### Exercise objective
Put the lines from the one containing "The image size" to the one containing "Describe the element at coordinates (59, 230)", both included, into a numbered list, skipping blank lines. Leave the pictures out.

### Recorded data
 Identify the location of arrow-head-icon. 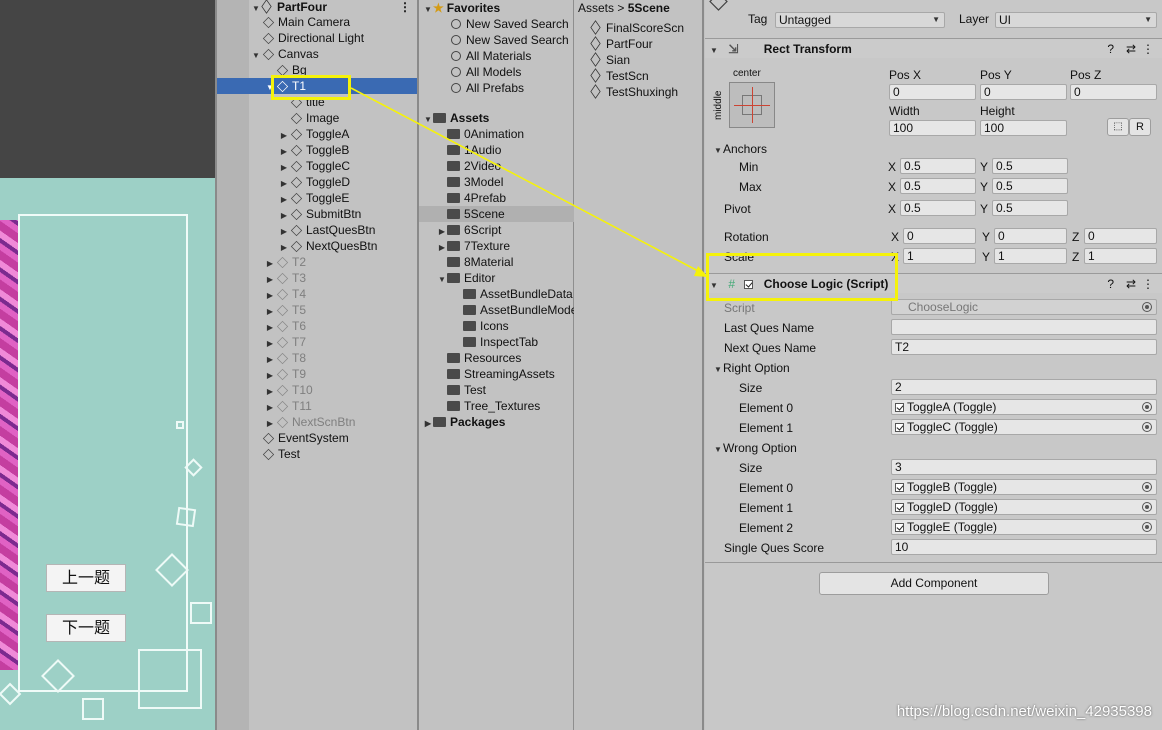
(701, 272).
==
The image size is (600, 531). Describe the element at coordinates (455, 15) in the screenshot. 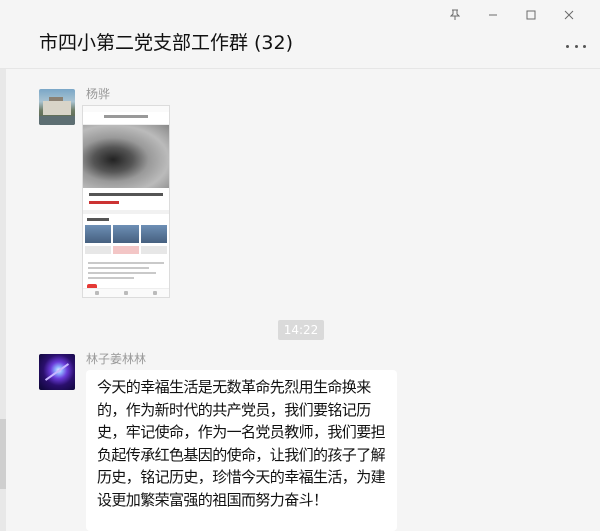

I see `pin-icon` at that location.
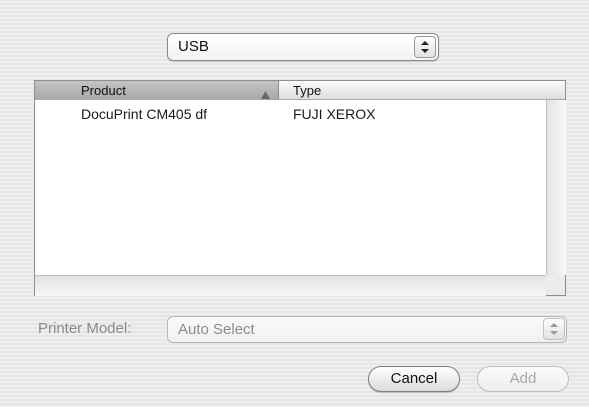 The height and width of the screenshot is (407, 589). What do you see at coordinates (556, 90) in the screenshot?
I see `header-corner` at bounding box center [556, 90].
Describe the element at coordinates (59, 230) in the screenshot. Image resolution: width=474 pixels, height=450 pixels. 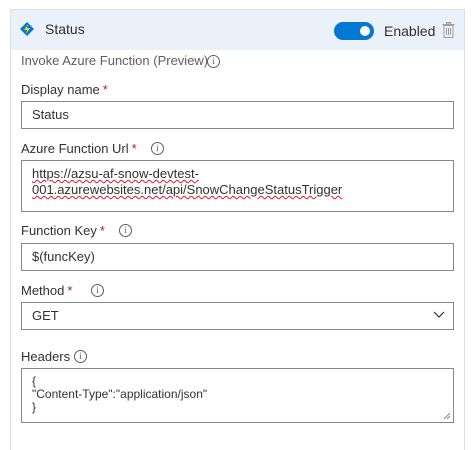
---
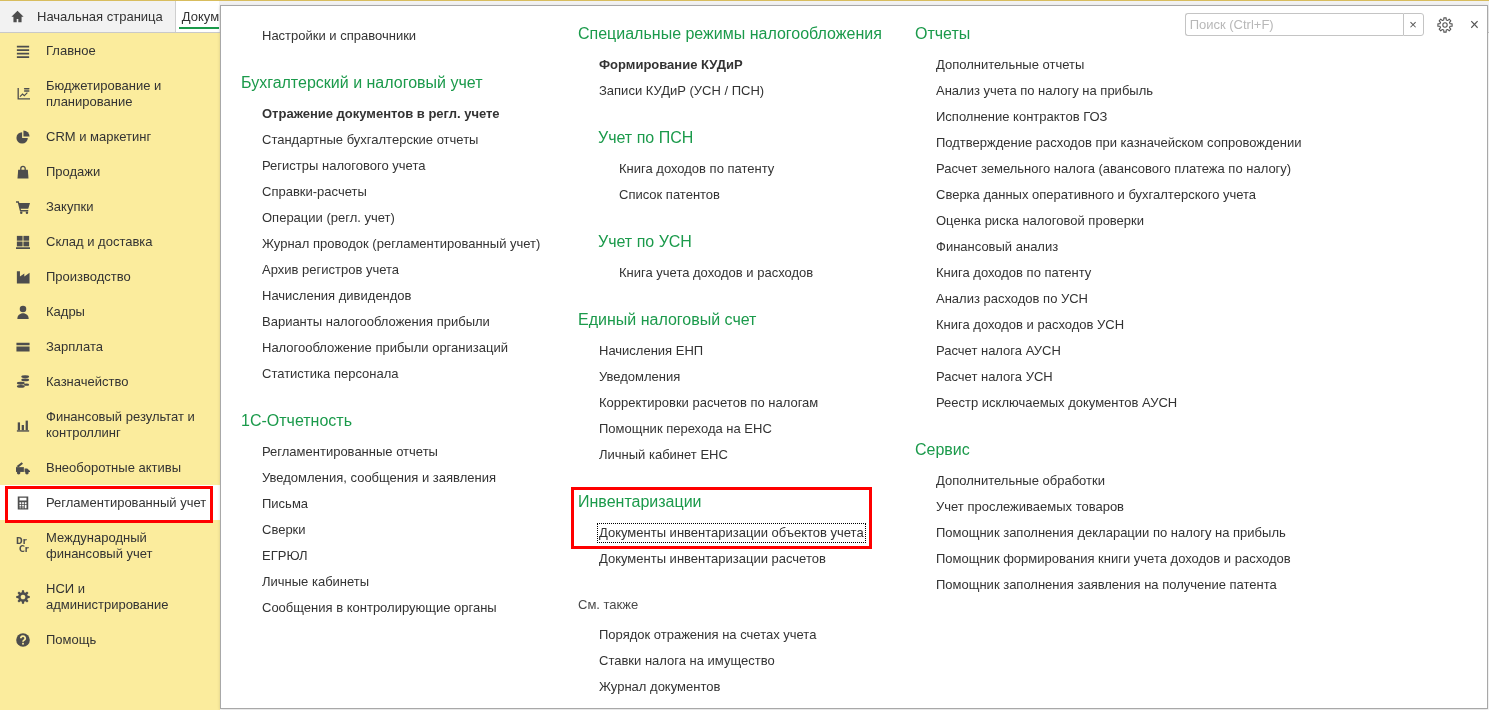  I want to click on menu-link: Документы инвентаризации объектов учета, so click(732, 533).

### Answer to this task
1. The image size is (600, 531). Describe the element at coordinates (455, 15) in the screenshot. 
2. I see `pin-icon` at that location.
3.  The height and width of the screenshot is (407, 589). What do you see at coordinates (556, 90) in the screenshot?
4. I see `header-corner` at bounding box center [556, 90].
5. Describe the element at coordinates (59, 230) in the screenshot. Image resolution: width=474 pixels, height=450 pixels. 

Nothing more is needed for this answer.